Germany has a tough new law, effective on this New Year’s Day, written to curtail “hate speech” on social media. Critics are afraid that it is government overreach, and that its enforcement will also infringe on free speech rights and is akin to censorship. Some argue that at the heart of the measure is the shoring up of Angela Merkel’s reputation, which has been damaged as a result of the erstwhile immigration fiasco which has seen Muslims vilified by speech considered “hateful”.
Already, in just a mere few days since it came into being, the law is arousing opposition from those who see it as a blank check to arbitrarily stifle any speech the government deems inappropriate. “The law against online hate speech failed on its very first day,” writes Julian Reichelt, the editor in chief of Bild. The law, he claims, is so broad that it could be applied to anything and anyone because there is no clear definition of what is “manifestly unlawful.” This gives the government too much discretion in his judgment.
Underlining the conundrum faced by regulators in determining what is free speech and what is hate speech is a New Year’s Eve quote by far-right politician Beatrix Von Storch. She accused Cologne police, in what may be the first post to pertain to the new law, of appeasing “barbaric, gang-raping Muslim hordes of men”. This, of course, fell on the anniversary of a rampage against women in Cologne that was falsely attributed to Muslim men.
To get specific, the new law, translated as Enforcement on Social Networks, requires social-media sites to delete or block criminal content within 24 hours (or within seven days where evaluation of content is more difficult). It provides for fines up to €50 million (approx. $60m USD) for sites that don’t quickly take down messages defined as “hate speech” or “fake news. By the way, it just didn’t arrive out of thin air on January 1, it had been foreshadowed by legislative action in October, and is just now coming into force. Initially, the government will assign the online policing tasks to 50 people.
The initial main targets are the social platform giants such as Facebook, YouTube, and Twitter but Spiegel Online suggests the government is looking to apply the law more broadly - including to content on networks such as Reddit, Tumblr, Flickr, Vimeo, VK and Gab. The law also codifies penalties if the social media platforms, regardless of size, don’t provide a contact in Germany for user-complaints or requests for information from investigators within 48 hours of a complaint.
Germany’s sensitivity to hate speech is understandable given its experience both before and during WWII. After the Second World War, Germany passed some of the world’s toughest laws around hate speech, including prison sentences for Holocaust denial and inciting hatred against minorities. With regard to the latter, it could be ventured that its bungling of the latest migration progress has prompted the latest onerous law.
The German effort is not one undertaken in isolation, either. The European Commission, in attempting to legislate online speech, appears to be seeking to wrap various types of “illegal” content into the same problem bucket, and is quickly drawing criticism that it risks encouraging censorship by seeking to create one set of rules to apply to copyrighted content and terrorist propaganda. This merely serves to underscore the risks concerning broad efforts to regulate the types of content that can and can’t be viewed online.
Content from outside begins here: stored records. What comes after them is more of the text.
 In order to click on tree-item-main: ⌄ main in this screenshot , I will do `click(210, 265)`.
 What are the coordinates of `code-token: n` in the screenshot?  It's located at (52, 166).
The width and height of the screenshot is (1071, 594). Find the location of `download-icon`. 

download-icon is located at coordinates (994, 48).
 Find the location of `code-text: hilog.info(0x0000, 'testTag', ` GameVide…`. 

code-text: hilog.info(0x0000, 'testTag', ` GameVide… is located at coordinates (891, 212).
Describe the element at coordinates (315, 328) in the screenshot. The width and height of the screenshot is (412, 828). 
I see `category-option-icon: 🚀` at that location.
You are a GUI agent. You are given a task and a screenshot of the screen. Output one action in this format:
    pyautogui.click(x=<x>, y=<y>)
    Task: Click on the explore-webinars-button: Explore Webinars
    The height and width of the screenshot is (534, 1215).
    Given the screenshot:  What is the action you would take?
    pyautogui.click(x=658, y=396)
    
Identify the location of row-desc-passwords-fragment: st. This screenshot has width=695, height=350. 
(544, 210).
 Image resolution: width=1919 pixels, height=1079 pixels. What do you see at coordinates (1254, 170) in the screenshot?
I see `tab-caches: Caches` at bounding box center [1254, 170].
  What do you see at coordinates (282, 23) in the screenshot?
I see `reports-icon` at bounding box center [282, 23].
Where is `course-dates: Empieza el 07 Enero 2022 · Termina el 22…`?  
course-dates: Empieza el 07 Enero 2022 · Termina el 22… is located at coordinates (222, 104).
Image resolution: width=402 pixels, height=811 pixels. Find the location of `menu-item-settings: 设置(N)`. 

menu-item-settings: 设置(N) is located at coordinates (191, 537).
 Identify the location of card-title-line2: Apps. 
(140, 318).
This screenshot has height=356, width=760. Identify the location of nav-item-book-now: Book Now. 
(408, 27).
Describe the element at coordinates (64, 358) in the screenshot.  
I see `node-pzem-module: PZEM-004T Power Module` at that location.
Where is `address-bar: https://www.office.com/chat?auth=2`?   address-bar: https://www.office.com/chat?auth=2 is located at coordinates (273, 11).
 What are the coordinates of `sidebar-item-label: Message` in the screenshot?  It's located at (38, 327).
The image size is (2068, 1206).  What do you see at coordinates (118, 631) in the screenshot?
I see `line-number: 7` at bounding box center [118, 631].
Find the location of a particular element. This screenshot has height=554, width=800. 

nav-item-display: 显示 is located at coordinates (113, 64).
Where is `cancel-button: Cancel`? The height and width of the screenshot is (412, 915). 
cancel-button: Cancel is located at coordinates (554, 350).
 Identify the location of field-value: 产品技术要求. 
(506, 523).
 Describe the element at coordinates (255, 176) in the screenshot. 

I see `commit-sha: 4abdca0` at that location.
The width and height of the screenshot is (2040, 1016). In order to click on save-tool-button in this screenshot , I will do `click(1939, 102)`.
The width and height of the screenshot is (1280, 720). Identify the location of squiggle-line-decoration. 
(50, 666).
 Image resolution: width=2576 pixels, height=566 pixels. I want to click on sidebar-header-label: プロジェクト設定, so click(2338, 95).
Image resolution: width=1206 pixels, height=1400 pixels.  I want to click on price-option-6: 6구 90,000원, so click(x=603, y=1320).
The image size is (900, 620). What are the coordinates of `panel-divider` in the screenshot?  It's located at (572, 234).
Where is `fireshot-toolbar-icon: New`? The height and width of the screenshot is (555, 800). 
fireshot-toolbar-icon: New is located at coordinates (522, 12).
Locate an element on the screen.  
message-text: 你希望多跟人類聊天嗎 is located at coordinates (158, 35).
The worry is that overly repressive rules end up being promulgated to try to regulate all sorts of “illegal” content online. This could also result in a wider chilling effect on online expression, and reduced support for broad regulatory efforts. It leads one to wonder where it will all end-or will it end?
Editor's note: This is an opinion piece, and the views expressed here should not be sen as representing those of the rest of the ProPrivacy.com staff.